3.3. Magneto-Optical Measurements

A quartz cuvette with a 10 mm optical path was used as a container of the 2D VMT and Fe-VMT dispersion. The cuvette was placed in the center between two poles of a magnet with variable field strengths. Orthogonal polarizers (GL10-A, Thorlabs, Newton, NJ, USA) were placed in the optical path perpendicular to the magnetic field direction, and the angle between them was 45°. A 650 nm laser was used in the quantitative characterization of magneto-optical measurements. The polarization of transmitted light was detected by a polarimeter (PAX1000, Thorlabs), that directly reads the azimuth $\theta$ and the ellipticity $\eta$, from which we calculate the phase retardation by $\delta =\arctan \left(\tan \eta \tan \theta \right)+\arctan \left(\tan \eta /\tan \theta \right)$.

3.4. Magnetization Measurements

The magnetization of the VMT and Fe-VMT membranes was measured using a commercial superconducting quantum interference magnetometer device (SQUID, MPMS-3) from Quantum Design, San Diego, CA, USA. To fit into the MPMS-3 sample chamber, the laminated samples were initially cut into circular or square shapes with typical size of 3~4 mm using a ceramic blade. For in-plane field measurements, the sample was mounted onto the flat surface of a semicircular cross-sectional quartz paddle, which was secured by wrapping a small piece of low-magnetic Kapton tape around it. For out-of-plane field measurements, the sample was placed inside a brass half-tube sample holder, with its plane aligned perpendicular to the holder’s axis.
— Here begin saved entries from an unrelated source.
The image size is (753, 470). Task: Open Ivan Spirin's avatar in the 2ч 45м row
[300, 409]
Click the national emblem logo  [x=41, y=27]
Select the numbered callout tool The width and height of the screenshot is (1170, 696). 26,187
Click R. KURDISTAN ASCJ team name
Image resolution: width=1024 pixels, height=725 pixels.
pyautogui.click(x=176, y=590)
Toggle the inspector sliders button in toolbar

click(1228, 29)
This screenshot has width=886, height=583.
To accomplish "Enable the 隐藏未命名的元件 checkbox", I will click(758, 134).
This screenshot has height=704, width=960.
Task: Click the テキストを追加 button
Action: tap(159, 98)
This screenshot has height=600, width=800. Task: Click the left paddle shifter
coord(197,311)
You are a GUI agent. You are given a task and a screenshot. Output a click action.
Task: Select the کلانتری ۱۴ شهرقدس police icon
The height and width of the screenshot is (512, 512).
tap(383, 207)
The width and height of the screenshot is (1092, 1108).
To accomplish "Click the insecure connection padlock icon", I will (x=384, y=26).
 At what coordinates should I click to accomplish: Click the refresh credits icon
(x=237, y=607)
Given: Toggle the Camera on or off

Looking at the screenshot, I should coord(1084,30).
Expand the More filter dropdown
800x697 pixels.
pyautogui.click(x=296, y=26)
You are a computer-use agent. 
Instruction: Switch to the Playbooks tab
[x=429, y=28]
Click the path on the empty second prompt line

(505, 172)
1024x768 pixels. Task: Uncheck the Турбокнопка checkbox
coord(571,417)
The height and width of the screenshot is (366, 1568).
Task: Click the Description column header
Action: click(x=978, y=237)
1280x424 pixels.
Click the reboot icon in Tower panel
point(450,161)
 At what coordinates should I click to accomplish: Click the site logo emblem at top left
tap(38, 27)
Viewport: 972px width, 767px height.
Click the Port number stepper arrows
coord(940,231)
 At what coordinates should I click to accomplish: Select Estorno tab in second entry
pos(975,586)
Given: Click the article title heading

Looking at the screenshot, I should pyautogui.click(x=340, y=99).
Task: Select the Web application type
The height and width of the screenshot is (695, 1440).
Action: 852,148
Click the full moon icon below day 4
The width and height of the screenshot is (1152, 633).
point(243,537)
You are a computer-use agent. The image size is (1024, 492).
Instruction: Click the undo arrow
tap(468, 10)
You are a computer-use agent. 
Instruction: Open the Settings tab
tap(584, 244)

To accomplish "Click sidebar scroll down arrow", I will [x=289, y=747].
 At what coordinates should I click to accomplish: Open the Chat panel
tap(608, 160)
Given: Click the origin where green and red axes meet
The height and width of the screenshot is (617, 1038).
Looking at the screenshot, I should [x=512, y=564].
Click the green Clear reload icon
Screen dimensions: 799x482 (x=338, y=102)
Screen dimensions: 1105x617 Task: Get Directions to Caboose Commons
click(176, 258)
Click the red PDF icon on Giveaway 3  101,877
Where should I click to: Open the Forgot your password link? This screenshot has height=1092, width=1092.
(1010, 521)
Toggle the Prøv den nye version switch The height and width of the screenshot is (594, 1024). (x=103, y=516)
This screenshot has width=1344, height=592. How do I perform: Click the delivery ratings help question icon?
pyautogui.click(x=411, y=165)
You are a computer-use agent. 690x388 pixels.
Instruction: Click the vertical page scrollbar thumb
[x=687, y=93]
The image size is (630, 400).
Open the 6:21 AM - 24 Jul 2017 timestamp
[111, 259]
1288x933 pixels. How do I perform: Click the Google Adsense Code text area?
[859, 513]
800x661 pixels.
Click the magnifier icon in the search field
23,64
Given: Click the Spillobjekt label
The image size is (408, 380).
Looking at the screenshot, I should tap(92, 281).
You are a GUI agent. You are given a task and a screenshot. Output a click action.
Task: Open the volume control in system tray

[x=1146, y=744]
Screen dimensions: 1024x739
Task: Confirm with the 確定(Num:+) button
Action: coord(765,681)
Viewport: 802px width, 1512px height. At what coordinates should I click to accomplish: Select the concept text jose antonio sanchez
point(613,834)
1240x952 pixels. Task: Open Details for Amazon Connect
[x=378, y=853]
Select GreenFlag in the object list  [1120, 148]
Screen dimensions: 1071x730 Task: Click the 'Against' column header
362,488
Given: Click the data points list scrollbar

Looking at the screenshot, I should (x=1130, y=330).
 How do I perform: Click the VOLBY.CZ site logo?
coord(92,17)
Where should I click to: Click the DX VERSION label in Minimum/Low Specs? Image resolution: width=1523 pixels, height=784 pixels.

To secure the sample position, two clear quartz rods, tightly clamped by the brass tube, were employed to brace the sample. All sample holders and quartz rods were used as Quantum Design supplied to ensure low and uniform magnetic signature. Throughout the sample handling process, strict precautions were taken to prevent magnetic contamination, such as the use of nonmagnetic tweezers, scissors and blades. To eliminate remanent magnetization, the isothermal magnetization curves (M vs. H) were always collected following a zero-field cooling from 300 K to the target temperature, typically 1.8 K, to minimize background effects. The magnetic background from the sample holders, Kapton tape, rod braces, etc., was carefully measured under the same experimental conditions used for the sample measurements and was subtracted from the data prior to analysis. In our measurements, the magnetic background contribution was typically below 1.5% for in-plane measurements and below 17% for out-of-plane measurements, ensuring reliable data analysis after background subtraction.

4. Conclusions

In summary, we provided a novel approach to modify the structure and properties of 2D materials’ dispersion. The procedure combines the techniques on self-assembly, ion exchange and dispersing of 2D materials, which are widely used in liquid exfoliation of 2D materials. We applied such procedure to 2D vermiculites and successfully incorporated magnetic ions into the interlayer spaces of the crystals while they are stably dispersed in water. Remarkably, we found that the incorporation of Fe ions results in a largely enhanced CM coefficient of the dispersion, which is attributed to the enhanced magnetization anisotropy in the material. Moreover, thanks to the diversity and versatility of 2D materials, we envision that further materials engineering could be integrated to design the related liquid-crystal devices towards target applications. These findings demonstrate magnetic ion exchange as an effective approach to enhance field-responsive properties of 2D materials, allowing future high-value applications based on low-cost minerals.